Reference Numeral List

• • 1 light-emitting device
  • 10 base body
  • 11 first upper surface
  • 12 second upper surface
  • 15 sidewall part
  • 20 light-emitting element
  • 30 bonding member
  • 40 light-transmitting member
  • 41 first region
  • 42 second region
  • 43 lower surface
  • 44 protrusion
  • 44a upper surface
  • 51 first coating film
  • 51a first film
  • 51b second film
  • 52 second coating film
  • 52a third film
  • 52b fourth film
  • 61 space
  • 62 gap

Claims

1-11. (canceled)

12. A light-emitting device comprising:

a base body comprising: a sidewall part including a first upper surface, and a second upper surface, a periphery of the second upper surface being surrounded by the sidewall part;

a light-emitting element located at the second upper surface;

a bonding member located at the first upper surface; and

a light-transmitting member including a lower surface, the lower surface including: a first region located above the first upper surface, and a second region located above the second upper surface, wherein:

the light-transmitting member is bonded with a portion of the first upper surface by the bonding member,

the light-emitting device includes a gap defined by the lower surface of the light-transmitting member, the first upper surface of the sidewall part, and the bonding member, the gap extending out of the light-emitting device between the lower surface of the light-transmitting member and the first upper surface of the sidewall part from a space in which the light-emitting element is located, and

the bonding member is bonded to the first and second regions of the lower surface of the light-transmitting member.

13. The light-emitting device according to claim 12, comprising:

a plurality of the bonding members.

14. The light-emitting device according to claim 13, wherein:

in a plan view, the bonding members are positioned with a center of the lower surface of the light-transmitting member interposed therebetween.

15. The light-emitting device according to claim 12, further comprising:

a first coating film located at the second region and at a portion of the first region of the lower surface of the light-transmitting member, the first coating film having a higher bonding force with the bonding member than with the light-transmitting member, and

the bonding member is bonded with the light-transmitting member by the first coating film.

16. The light-emitting device according to claim 15, wherein:

the first coating film is an anti-reflection coating.

17. The light-emitting device according to claim 15, wherein:

an outermost surface of the first coating film is silicon oxide.

18. The light-emitting device according to claim 15, wherein:

in a plan view, parts of the first region of the lower surface of the light-transmitting member at which the first coating film is not provided are positioned with a center of the lower surface interposed.

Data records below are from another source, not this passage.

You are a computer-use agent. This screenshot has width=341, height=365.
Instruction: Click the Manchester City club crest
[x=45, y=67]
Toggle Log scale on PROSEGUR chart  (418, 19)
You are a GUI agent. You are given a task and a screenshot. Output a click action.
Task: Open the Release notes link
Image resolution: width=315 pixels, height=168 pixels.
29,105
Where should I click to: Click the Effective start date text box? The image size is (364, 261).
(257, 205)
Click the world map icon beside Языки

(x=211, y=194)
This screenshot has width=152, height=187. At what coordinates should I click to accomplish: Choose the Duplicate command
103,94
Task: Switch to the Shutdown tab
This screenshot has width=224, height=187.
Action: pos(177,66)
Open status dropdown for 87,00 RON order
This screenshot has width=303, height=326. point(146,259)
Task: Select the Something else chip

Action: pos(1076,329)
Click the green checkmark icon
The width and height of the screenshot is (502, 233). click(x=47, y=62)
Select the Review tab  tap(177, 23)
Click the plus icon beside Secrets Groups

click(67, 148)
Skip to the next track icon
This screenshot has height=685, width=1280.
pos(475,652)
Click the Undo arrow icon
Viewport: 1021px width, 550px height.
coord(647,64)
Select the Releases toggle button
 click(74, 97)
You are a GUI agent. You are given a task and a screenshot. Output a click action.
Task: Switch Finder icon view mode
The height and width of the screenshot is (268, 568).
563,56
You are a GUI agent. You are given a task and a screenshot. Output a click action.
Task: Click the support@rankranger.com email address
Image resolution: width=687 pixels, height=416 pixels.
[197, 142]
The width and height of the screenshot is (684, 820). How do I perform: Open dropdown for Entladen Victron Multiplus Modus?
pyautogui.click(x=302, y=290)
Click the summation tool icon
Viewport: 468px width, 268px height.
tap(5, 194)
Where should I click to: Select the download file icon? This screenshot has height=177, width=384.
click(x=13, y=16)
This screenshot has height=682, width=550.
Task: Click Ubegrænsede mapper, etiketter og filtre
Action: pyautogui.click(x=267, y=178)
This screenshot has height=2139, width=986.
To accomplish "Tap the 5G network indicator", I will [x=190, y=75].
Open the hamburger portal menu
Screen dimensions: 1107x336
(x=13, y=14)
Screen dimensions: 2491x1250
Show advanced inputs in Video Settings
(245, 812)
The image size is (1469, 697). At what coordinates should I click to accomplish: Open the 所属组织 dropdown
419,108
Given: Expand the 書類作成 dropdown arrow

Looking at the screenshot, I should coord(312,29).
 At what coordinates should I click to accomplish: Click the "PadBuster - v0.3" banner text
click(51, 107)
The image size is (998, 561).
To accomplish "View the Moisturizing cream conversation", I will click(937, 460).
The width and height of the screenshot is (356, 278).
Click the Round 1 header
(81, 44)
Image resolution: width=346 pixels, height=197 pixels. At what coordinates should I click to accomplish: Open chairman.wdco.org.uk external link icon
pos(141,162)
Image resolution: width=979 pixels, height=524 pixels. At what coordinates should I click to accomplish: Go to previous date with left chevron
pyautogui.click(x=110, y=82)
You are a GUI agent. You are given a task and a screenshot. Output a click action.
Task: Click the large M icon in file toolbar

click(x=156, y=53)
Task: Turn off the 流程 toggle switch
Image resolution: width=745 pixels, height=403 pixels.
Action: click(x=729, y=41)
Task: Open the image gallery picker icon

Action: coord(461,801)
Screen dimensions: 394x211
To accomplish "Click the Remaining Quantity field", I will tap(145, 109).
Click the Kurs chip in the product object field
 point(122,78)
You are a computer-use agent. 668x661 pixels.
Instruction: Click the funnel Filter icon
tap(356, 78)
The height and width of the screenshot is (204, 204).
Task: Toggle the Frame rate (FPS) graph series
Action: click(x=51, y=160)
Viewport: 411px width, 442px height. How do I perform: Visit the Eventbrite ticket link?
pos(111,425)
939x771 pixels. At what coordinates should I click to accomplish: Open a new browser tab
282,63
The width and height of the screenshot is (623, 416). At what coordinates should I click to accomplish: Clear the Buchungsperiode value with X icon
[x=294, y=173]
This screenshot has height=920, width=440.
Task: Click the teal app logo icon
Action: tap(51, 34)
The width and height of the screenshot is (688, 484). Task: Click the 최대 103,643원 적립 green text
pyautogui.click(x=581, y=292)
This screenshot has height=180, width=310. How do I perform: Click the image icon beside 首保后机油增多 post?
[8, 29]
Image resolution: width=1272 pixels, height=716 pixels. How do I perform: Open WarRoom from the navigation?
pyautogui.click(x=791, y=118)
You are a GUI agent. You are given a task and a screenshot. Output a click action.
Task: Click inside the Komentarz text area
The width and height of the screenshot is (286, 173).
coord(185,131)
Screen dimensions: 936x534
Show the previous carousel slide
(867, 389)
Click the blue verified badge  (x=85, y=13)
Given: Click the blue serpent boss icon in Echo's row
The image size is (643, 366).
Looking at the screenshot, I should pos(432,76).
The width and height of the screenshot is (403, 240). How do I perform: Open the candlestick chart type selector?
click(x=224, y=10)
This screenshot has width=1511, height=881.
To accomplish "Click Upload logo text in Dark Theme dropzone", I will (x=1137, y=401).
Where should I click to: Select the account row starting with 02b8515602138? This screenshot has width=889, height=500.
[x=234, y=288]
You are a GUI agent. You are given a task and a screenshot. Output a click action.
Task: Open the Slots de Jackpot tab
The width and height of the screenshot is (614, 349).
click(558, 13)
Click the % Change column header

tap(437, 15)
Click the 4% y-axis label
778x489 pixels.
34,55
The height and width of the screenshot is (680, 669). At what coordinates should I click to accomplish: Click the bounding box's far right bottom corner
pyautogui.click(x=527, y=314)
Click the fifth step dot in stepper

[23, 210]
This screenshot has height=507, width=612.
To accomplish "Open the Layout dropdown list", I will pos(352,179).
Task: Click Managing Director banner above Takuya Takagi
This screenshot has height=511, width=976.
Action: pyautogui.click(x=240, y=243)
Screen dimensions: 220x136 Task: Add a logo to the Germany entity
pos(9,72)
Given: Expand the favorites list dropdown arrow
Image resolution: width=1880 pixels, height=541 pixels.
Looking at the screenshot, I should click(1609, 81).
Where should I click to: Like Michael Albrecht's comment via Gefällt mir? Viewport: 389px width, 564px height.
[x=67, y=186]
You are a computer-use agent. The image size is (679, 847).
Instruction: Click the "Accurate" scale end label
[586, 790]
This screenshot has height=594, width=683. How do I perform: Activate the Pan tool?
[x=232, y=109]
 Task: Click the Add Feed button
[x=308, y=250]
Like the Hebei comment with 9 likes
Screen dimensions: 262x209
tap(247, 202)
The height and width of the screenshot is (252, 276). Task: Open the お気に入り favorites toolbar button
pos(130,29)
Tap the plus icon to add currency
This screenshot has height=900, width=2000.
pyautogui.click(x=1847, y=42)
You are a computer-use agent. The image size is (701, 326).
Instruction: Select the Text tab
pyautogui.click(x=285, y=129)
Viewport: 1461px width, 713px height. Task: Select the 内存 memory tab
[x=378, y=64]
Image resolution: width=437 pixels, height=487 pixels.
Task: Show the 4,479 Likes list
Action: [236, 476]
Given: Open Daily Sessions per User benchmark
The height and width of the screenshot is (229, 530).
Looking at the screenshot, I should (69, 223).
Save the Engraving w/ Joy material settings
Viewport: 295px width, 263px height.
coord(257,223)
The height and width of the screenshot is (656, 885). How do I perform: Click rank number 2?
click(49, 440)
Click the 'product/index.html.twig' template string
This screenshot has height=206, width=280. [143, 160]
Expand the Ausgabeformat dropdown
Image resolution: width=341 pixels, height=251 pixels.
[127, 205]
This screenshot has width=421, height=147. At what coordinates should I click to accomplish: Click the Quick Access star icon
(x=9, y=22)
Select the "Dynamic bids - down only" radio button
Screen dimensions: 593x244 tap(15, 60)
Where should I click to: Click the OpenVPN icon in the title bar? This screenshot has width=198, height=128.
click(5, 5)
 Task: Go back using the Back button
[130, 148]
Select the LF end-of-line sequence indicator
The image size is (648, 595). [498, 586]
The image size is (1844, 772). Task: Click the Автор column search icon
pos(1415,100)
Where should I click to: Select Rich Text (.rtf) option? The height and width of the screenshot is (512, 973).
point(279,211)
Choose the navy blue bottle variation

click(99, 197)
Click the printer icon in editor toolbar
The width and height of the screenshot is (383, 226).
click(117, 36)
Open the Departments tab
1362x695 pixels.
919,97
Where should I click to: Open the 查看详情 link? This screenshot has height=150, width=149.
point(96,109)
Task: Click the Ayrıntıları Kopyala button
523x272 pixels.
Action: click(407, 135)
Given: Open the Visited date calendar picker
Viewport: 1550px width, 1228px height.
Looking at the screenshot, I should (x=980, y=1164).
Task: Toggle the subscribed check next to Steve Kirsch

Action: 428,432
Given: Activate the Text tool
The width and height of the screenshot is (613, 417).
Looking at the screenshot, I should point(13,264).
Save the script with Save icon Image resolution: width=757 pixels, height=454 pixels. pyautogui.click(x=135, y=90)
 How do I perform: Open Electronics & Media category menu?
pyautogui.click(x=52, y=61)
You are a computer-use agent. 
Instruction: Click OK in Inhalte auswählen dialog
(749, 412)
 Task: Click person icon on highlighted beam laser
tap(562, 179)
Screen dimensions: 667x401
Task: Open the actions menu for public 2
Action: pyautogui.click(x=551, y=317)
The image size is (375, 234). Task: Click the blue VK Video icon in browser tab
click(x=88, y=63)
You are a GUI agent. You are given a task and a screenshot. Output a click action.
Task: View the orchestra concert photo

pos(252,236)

19. The light-emitting device according to claim 15, wherein:

in a plan view, the base body is substantially rectangular, and

parts at which the first coating film is not provided are positioned at four corners of the substantially rectangular base body.

20. The light-emitting device according to claim 15, further comprising:

a second coating film located at an upper surface of the light-transmitting member.

21. The light-emitting device according to claim 20, wherein:

the second coating film is an anti-reflection coating.

22. The light-emitting device according to claim 12, wherein:

the light-transmitting member is made of glass.